◆ Given exercise 1
In the text on list comprehensions, what kind of function makes up a guard term?
◆ Given exercise 2
Rewrite the passage of the list comprehension text between "Guard terms consist" and "use previous entries.", inclusive, changing "predicate" to "condition".
◆ Given exercise 3
Carry on the text about list comprehensions, starting after its last sentence.

◆ Extract to read
+ + +
List Comprehensions

In this section we discuss a very effective approach to working with lists, namely list comprehensions. List comprehensions in essence allow us to loop over the elements of the list and describe what should happen for each element.

List Comprehensions

A list comprehension is a special syntax that is used to construct new lists out of existing lists. A list comprehension has the form:

[expr | ..., ..., ...]

Namely there are square brackets enclosing the whole expression, then a vertical line separating the expression in two parts. The left part is an expression describing the form that the resulting values would take. The right part consists of a sequence of terms, that fall in two categories:

Generator terms look like this: x <- lst. They suggest that the variable x should traverse the elements of the list lst, then everything to its right would happen for that x.
Guard terms consist of a predicate (a function that returns a Bool) that depends on the other variables used. A guard expression specifies a filter: Any values that don’t satisfy the predicate (return False) will not be used.

The terms on the right of the vertical line are traversed from left to right. Later entries can use previous entries.
+ + +
◆ Entries shown
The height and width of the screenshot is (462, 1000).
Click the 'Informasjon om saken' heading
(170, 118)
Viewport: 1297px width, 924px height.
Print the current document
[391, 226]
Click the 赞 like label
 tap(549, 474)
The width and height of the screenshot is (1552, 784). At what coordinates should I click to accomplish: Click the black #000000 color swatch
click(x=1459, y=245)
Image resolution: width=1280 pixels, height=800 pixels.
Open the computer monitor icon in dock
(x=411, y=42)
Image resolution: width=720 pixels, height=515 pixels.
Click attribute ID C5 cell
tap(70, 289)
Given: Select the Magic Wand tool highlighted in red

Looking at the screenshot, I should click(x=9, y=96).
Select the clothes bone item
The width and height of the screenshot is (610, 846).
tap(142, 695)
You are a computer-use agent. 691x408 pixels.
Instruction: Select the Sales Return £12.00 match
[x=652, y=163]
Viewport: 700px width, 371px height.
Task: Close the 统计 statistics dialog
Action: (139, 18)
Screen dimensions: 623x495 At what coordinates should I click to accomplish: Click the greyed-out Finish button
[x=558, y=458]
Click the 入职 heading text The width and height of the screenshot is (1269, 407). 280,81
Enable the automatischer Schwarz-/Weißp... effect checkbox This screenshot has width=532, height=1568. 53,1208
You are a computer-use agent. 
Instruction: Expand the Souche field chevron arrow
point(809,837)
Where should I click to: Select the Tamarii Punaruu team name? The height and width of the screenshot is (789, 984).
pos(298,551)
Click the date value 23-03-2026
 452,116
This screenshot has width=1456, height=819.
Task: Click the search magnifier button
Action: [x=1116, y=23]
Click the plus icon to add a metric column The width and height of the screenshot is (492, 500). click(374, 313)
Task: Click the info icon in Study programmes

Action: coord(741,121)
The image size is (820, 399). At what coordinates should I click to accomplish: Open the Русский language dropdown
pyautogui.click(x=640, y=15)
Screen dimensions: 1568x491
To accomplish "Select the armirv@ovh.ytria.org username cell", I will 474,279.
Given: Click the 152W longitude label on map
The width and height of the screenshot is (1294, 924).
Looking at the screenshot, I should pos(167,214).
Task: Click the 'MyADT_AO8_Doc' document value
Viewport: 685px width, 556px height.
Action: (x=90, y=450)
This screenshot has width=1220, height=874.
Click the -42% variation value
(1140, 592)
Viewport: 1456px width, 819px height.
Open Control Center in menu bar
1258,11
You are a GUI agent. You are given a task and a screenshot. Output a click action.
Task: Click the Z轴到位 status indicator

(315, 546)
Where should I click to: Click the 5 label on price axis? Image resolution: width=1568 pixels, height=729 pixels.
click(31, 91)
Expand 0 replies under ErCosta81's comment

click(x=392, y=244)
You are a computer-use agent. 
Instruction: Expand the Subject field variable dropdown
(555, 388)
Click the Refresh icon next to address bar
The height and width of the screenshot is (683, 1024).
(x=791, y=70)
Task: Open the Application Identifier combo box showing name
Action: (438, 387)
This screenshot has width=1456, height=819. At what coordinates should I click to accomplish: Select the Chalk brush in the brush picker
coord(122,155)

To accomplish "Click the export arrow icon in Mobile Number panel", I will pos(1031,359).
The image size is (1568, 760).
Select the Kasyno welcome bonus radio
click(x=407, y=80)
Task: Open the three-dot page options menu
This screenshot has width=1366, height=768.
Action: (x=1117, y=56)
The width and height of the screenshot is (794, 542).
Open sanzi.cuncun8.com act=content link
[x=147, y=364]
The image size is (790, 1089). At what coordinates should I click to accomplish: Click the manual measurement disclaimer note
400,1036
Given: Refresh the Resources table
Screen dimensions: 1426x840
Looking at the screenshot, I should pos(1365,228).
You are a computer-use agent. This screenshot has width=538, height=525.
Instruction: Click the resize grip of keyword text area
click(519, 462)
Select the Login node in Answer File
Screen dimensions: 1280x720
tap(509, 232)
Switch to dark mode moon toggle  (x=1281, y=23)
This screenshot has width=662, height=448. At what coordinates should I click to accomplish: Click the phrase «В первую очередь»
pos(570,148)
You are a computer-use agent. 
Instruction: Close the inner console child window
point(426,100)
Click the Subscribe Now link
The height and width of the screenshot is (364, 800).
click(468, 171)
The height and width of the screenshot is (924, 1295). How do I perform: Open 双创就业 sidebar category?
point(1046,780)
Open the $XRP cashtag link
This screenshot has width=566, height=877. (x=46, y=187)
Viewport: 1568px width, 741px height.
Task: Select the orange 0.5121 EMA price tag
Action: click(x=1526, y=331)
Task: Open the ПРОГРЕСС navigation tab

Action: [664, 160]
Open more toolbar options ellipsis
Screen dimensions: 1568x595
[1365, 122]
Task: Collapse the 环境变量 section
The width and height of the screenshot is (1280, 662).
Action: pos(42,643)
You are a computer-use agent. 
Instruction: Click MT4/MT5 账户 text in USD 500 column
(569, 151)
+ + +
◆ Expected answer 1
A predicate, which is a function that returns a Bool.

◆ Expected answer 2
Guard terms consist of a condition (a function that returns a Bool) that depends on the other variables used. A guard expression specifies a filter: Any values that don’t satisfy the condition (return False) will not be used.

The terms on the right of the vertical line are traversed from left to right. Later entries can use previous entries.

◆ Expected answer 3
As a first example, let us start with a list of strings and return pairs of those strings along with their lengths:

someNames = ["Billie", "Jo", "Peter"]
[(name, length name) | name <- someNames] --- Produces [("Billie",6), ("Jo",2), ("Peter",5)]

As another example, using a guard this time, let us form pairs of names from the list, but only where the first name is shorter than the second:

[(name1, name2) | name1 <- someNames, name2 <- someNames, length name1 < length name2]
-- Result is [("Jo","Billie"), ("Jo","Peter"), ("Peter","Billie")]

We saw list comprehensions early on when we looked at the quicksort algorithm. Recall what that looked like:

-- Quicksort in Haskell
qsort []     = []
qsort (x:xs) = qsort smaller ++ [x] ++ qsort larger
               where smaller = [a | a <- xs, a <= x]
                     larger  = [b | b <- xs, b > x]

This example uses two list comprehensions to pick apart the elements of the list that are smaller than the pivot x and the elements of the list that are larger than the pivot.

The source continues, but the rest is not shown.